Animal Pharm Invasion

Unless you've been living under a rock or hiding from the tyrannical government on a swamp in the Degobah system, you've probably heard about the H1N1 Virus aka Swine Flu. Why is there so much attention being given to H1N1?

Aren't there two wars we still need to pull out of and another in Iran to be averted? 

What happened to the pressing social issues we're trying to overcome in the country with the increasingly polarized class structure, immigration and gay rights? 

Maybe Swine Flu is a publicity stunt thrown by world leaders and supposed medical professionals to bring us all together and unify in fear of a common foe? Could be, who knows? 

It may very well be some twisted Tuskegee project commissioned by megalomaniacs to turn us all into half-dead flu-zombies! 

Imagine this: the 0.01 percent of germs that survive the anti-bacterial hand sanitizer somehow cross mutate with H1N1 virus, finding its way to a host suffering from necrophilia. 

This deranged germ factory finds their way into the anatomy lab where one of many cadavers at SMC is held for scientific research.

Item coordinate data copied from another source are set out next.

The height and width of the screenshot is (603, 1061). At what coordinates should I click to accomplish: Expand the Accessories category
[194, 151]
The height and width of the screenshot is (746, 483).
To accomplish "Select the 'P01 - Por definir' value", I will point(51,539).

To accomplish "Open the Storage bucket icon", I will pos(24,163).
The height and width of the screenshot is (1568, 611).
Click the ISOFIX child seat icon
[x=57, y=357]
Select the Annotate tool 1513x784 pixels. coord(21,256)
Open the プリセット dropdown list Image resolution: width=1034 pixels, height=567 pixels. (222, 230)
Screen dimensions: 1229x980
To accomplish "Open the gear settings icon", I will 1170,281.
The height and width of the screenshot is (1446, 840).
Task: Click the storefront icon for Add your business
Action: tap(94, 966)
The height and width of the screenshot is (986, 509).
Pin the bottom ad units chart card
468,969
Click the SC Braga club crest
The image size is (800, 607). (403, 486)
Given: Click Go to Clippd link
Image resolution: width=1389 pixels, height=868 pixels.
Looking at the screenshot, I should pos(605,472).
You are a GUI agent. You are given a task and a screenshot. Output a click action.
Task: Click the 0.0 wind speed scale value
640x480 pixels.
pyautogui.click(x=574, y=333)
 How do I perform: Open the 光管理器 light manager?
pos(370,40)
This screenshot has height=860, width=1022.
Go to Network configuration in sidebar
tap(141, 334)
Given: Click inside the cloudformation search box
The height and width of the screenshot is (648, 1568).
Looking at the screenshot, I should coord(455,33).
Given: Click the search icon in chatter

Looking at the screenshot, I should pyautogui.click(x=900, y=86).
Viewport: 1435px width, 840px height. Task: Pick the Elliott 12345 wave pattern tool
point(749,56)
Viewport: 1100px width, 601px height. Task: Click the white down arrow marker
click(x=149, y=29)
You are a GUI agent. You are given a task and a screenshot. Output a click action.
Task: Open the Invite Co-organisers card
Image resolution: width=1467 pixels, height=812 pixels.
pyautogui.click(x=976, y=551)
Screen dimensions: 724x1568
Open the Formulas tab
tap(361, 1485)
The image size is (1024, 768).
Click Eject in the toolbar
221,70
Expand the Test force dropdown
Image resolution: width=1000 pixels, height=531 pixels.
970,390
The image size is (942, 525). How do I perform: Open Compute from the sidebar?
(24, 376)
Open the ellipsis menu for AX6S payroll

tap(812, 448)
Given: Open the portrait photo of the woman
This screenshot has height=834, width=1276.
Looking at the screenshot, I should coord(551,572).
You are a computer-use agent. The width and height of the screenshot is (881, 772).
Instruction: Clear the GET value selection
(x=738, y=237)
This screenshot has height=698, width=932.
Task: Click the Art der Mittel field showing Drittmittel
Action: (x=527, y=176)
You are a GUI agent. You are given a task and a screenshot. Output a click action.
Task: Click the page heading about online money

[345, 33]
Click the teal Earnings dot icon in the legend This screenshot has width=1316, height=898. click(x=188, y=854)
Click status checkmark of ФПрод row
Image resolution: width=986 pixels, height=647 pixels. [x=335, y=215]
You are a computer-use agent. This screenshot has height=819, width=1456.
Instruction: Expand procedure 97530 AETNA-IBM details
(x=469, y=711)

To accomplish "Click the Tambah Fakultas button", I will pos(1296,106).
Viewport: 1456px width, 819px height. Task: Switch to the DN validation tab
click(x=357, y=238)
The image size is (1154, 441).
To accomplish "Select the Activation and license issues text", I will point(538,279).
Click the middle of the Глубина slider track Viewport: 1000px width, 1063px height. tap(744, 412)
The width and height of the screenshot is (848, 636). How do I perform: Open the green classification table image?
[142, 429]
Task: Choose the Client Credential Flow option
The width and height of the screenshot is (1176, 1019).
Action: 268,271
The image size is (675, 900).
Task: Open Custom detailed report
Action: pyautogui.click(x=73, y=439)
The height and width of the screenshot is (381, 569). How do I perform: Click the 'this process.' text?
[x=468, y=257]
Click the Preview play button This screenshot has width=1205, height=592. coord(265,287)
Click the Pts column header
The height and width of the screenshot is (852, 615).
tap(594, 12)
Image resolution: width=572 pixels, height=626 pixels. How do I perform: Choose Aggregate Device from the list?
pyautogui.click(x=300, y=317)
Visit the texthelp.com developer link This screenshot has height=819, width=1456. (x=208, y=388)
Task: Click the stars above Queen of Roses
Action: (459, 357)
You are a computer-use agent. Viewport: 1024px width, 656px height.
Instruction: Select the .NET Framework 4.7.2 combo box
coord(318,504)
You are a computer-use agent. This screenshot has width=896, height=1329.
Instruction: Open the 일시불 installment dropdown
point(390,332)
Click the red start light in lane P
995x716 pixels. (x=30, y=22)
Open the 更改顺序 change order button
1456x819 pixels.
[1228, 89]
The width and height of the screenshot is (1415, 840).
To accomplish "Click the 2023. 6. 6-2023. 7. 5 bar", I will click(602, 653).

This campus corpse is then re-animated by the genetic juices of living mutant virus and sanitizing surviving super germs. Flu-zombies anyone?

The end is approaching after all, and paranormal activity is at its peak this week!

How do we arm ourselves from such an onslaught of the living dead? Will injecting ourselves with the virus protect us from its dangers or fall us victim to the most unholy of its manifestations? 

Either way it seems we're getting the pointy end of the prick but fortunately we've been conditioned to be cool with it.

Like the normal flu, H1N1 generally passes from person to person through sneezes, coughs, and dirty doorknobs. Fun fact: the average person comes into indirect contact with 15 penises a day from touching door handles. Who knows how much of that man-junk is carrying the flu. 

Even more strikingly similar to the normal flu, many who become vaccinated against H1N1 generally experience mild flu-like symptoms. 

The symptoms typically do not incapacitate a person, thus allowing them to operate in work and school environments making them ripe for passing it on to others. 

Doctors commonly say that catching the disease and fighting through it strengthens your immunity more than inoculations. I got over the flu in three days with the help of sleep, chicken noodle soup and 7-up. 

It's the cure-all. Just sweat it out, cuddle up with your warmest blanket and watch "Ferris Bueller's Day Off" or something. Who's to say we shouldn't be more afraid of the vaccine than the actual disease? 

Most places, like the SMC Health Center, will provide the vaccine for free. Normal flu shots are being sold for $25 at the grocery store. 

Now if you're still afraid of the H1N1 flu, there are some statistics that may frighten you even more. 

While 36,000 people die from the common flu every year, which is slightly less than 100 people a day according to the CDC, 44,000 people die in traffic related accidents. 

This means that every 12 minutes a person and a motor vehicle intersect unfavorably for some poor mortal crossing the street or riding a school bus.

Officials across the country are trying to convince us that injecting ourselves with swine flu will save us from it. You may be saying, "But wait, isn't there one they got without needles and stuff?"

 Yes they do! For those of you who have trypanophobia, they have a live virus they spray into your sinuses. 

Hey, hold on a second… doesn't the flu attack your sinuses? 

All of these abstract ideas and falsely drawn conclusions are making my head spin. Or is it the running nose and heavy congestion I'm experiencing? It could be the fever. 

Since H1N1 came around sometime last year only 4,000 people have died from it in the whole freaking world. 

That's just as many people who die in the U.S. every year from drowning. Maybe the drought isn't such a bad thing after all. 

Hasn't it been reported that H1N1 will suddenly blow up and infect everyone who isn't prepared? Maybe, let's shoot everyone in the arm and face with a tiny bit of Swine Flu just to be careful? 

After all, you'll need every ounce of strength you can muster to fight off the real-life bad guys like Dracula, the Wolfman, and Frankenstein's monster may finally come out of your closet and from under your bed while the Easter Bunny, Santa Claus and Jesus are too busy having a tea party in your attic to save you.